An Open Letter From Sammy D.
My fellow Americans, Canadians and Haitians… My name is Sam Dalembert and I need to set the record straight about something.
Recently, I generously offered my services to the Canadian National basketball team. The Olympics are around the corner and I thought what a nice gift it would be if I made it possible for 11 Canadian hoopsters to wear a medal (gold maybe??) and be celebrated high atop the world’s largest stage.
Plus, the Canadians have long been considered a basketball powerhouse and I wanted to be part of that rich history. (Not to mention, the only other team I was eligible for was the Haitian National team…and they aren’t so hot.)
Anyhoo. So I tell Leo Rautins I’m in. Let’s get busy.
Man, I had big plans for me. I mean I dreamt of sweet Steve Nash alley oops to yours truly. … Maybe even a no-look dish down low from time to time (you know how I’m always ready to receive THOSE bad boys!)

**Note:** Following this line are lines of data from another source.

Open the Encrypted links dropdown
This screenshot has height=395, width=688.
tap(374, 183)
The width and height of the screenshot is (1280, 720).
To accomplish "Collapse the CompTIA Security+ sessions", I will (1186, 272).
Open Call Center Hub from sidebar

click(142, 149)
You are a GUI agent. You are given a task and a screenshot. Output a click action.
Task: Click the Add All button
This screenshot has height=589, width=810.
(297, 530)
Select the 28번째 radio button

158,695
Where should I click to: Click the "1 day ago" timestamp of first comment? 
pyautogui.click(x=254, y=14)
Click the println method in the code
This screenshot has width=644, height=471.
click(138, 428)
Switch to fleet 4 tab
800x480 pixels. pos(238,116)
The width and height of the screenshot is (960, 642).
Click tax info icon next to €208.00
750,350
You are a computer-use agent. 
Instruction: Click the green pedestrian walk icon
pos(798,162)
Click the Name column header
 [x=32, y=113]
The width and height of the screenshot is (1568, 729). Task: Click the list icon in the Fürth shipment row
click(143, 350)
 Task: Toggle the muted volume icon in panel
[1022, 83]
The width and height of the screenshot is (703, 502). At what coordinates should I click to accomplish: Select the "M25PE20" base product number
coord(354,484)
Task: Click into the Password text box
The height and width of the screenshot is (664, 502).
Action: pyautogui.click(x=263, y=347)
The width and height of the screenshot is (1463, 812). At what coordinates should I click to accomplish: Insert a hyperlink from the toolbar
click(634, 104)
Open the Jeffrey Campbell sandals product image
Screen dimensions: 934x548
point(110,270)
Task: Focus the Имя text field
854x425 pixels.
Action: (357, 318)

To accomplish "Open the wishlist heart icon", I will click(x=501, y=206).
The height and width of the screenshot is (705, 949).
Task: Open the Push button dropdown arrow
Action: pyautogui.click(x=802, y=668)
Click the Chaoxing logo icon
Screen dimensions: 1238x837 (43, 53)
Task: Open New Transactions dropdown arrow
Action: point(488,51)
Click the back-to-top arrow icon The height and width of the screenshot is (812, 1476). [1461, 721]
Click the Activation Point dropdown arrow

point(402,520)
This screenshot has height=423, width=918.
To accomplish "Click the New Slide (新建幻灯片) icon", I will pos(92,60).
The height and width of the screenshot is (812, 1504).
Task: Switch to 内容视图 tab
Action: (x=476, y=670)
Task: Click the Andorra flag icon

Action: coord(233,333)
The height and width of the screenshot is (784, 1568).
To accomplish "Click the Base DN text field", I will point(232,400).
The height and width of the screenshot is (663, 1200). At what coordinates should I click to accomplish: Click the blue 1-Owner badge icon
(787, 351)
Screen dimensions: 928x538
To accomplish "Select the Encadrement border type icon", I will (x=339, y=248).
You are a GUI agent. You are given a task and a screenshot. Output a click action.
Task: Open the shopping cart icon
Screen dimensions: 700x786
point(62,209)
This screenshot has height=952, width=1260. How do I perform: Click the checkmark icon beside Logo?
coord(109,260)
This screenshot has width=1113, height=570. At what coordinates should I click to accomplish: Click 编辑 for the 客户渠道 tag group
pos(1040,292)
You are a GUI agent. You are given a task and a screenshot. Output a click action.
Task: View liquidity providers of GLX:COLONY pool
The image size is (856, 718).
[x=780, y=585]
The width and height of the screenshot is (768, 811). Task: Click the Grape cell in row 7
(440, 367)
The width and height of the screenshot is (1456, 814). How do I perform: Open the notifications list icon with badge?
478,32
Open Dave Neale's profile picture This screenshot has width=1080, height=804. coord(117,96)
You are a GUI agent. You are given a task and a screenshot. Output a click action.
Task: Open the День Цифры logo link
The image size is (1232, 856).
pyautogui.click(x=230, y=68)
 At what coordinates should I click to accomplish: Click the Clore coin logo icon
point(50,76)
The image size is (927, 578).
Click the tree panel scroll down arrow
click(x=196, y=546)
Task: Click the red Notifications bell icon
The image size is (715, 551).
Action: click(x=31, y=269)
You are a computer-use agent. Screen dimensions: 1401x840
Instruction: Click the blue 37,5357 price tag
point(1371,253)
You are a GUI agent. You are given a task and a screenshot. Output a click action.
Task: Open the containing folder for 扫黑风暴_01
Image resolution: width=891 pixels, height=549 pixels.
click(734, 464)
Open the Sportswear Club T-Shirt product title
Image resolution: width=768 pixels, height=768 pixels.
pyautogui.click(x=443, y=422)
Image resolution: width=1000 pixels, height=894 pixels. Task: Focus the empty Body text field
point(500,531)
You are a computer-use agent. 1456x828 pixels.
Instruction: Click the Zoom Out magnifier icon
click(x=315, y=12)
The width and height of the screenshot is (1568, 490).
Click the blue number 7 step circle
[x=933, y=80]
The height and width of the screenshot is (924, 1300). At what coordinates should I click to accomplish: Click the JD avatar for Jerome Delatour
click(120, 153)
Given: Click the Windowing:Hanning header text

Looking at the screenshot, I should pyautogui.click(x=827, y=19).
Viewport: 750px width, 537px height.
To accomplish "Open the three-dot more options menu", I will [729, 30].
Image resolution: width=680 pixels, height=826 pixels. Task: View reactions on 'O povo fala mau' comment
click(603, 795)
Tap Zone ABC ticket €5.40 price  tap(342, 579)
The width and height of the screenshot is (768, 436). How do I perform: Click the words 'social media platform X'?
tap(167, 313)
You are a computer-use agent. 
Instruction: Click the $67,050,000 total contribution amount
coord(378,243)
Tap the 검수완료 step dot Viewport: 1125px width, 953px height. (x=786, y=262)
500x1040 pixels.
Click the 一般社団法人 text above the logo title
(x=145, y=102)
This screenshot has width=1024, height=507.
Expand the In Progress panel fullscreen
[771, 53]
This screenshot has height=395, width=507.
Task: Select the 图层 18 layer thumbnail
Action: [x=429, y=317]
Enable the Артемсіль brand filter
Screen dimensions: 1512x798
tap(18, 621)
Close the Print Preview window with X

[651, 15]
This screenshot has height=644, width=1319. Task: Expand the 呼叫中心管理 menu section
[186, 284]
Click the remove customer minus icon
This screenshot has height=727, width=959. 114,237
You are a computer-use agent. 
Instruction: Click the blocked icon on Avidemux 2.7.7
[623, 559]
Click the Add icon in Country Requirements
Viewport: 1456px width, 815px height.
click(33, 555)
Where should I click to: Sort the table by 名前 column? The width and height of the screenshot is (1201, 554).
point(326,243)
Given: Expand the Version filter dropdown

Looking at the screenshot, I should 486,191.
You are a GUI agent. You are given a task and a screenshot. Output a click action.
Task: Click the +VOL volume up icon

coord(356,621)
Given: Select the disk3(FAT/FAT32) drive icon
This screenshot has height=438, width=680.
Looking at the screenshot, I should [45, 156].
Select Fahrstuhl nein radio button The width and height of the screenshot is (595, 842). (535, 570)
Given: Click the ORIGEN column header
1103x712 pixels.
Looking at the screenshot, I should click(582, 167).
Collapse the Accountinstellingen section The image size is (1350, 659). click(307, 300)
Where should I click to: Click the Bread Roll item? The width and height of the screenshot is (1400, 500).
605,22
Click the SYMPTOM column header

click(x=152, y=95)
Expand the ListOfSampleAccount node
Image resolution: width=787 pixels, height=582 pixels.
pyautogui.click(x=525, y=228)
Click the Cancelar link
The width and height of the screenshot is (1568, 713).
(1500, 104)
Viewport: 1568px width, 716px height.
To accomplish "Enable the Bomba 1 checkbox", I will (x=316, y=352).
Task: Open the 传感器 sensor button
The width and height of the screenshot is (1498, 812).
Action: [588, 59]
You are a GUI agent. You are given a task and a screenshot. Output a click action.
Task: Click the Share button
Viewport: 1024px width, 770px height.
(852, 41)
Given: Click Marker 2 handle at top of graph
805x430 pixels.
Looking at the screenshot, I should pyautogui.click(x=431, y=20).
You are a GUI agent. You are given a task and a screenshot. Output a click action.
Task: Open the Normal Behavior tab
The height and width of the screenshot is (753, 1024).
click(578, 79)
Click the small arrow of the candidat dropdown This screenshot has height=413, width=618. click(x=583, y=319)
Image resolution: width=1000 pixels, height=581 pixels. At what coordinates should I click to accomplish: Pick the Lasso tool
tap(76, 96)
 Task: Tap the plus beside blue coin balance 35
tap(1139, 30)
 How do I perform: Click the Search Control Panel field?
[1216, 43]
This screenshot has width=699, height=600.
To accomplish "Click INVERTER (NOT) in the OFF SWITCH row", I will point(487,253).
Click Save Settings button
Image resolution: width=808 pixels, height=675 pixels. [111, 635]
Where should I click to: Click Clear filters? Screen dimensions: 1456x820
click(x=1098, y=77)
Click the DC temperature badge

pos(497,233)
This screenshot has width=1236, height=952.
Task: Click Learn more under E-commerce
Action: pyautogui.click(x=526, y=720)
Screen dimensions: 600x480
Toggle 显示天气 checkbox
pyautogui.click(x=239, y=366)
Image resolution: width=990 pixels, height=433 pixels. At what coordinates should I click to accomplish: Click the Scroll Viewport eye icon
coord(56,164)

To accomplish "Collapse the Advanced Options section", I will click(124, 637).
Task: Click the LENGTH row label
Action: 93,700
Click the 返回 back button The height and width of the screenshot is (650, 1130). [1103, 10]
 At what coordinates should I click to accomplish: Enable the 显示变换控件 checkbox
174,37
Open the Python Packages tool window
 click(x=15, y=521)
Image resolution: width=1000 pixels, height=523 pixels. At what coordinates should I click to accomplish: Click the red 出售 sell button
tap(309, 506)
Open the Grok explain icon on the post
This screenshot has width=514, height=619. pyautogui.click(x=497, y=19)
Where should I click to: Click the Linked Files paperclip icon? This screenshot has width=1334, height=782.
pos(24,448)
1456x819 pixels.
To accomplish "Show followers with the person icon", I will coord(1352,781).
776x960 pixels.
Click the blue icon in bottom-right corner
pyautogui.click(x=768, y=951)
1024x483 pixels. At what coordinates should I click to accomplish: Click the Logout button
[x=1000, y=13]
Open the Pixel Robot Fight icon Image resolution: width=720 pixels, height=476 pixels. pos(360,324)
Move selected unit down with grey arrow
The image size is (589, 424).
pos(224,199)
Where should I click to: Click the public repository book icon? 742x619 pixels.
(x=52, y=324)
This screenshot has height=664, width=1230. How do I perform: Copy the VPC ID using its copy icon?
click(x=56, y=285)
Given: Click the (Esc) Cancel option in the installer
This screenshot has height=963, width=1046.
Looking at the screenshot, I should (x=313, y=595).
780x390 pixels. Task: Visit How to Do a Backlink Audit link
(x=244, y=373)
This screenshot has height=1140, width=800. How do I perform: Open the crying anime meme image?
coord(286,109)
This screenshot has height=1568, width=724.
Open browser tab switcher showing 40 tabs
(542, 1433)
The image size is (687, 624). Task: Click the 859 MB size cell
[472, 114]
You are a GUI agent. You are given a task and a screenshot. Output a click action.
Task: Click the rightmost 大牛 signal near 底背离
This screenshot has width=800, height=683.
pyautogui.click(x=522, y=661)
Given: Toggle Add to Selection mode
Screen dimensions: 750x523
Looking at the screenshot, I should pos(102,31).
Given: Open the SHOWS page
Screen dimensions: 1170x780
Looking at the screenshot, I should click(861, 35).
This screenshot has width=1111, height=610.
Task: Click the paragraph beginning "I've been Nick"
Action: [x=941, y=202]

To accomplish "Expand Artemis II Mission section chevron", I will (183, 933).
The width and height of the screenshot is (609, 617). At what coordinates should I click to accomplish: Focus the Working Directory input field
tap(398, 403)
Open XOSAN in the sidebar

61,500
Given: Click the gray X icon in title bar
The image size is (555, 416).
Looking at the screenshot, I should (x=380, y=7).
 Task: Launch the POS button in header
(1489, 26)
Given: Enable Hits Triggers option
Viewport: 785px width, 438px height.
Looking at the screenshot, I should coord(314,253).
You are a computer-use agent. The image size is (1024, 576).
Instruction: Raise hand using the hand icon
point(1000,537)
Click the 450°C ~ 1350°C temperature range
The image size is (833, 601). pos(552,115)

But when I show up to practice, I get no Sam Love at all. Nada. (That’s Canadian for ‘nothing’ I think). Not only is Leo not excited by my presence, he almost seems annoyed that I expect preferential treatment. I mean what the-? I’m an NBA PLAYER, DAMN IT! An actual, authentic, honest-to-goodness NBA player! I mean, how many Leo Rautins jerseys are they selling at Models, hmm? Where the hell is Steve Nash? Where is my butt kissing? Where’s the English language? I mean it’s like they’re in a foreign country up there!
Leo wants to know why I’m not playing good man ‘d’…why my outletting is sloppy…why I’m doggin’ it…why am I shooting from 17 feet…why don’t I box out… Blah blah blah. Hey Leo – ever watch an NBA game? I play like that all the time and still collect a cool million every month. (Even during the OFF season – what a sweet gig!) But worst of all? On Friday, when I go to the team’s administrative building, I’m told there’s no payroll office! Why? Apparently there’s no PAYROLL. I’m up there helping that town win a gold medal for NO MONEY! Have you ever heard of such crap?
Suffice to say I boarded the first flight back. So you see? Leo didn’t dump ME. I dumped HIM. And that’s the truth.
Who knows…maybe now that I’m back I’ll join the U.S. squad. They gotta pay a lot, right?
Anyway, thanks for reading. It feels good to get all that off my chest. But I’m also a little tired of typing…so I’m thinking it might be nap time. Ho hum…it’s not easy being an elite athlete.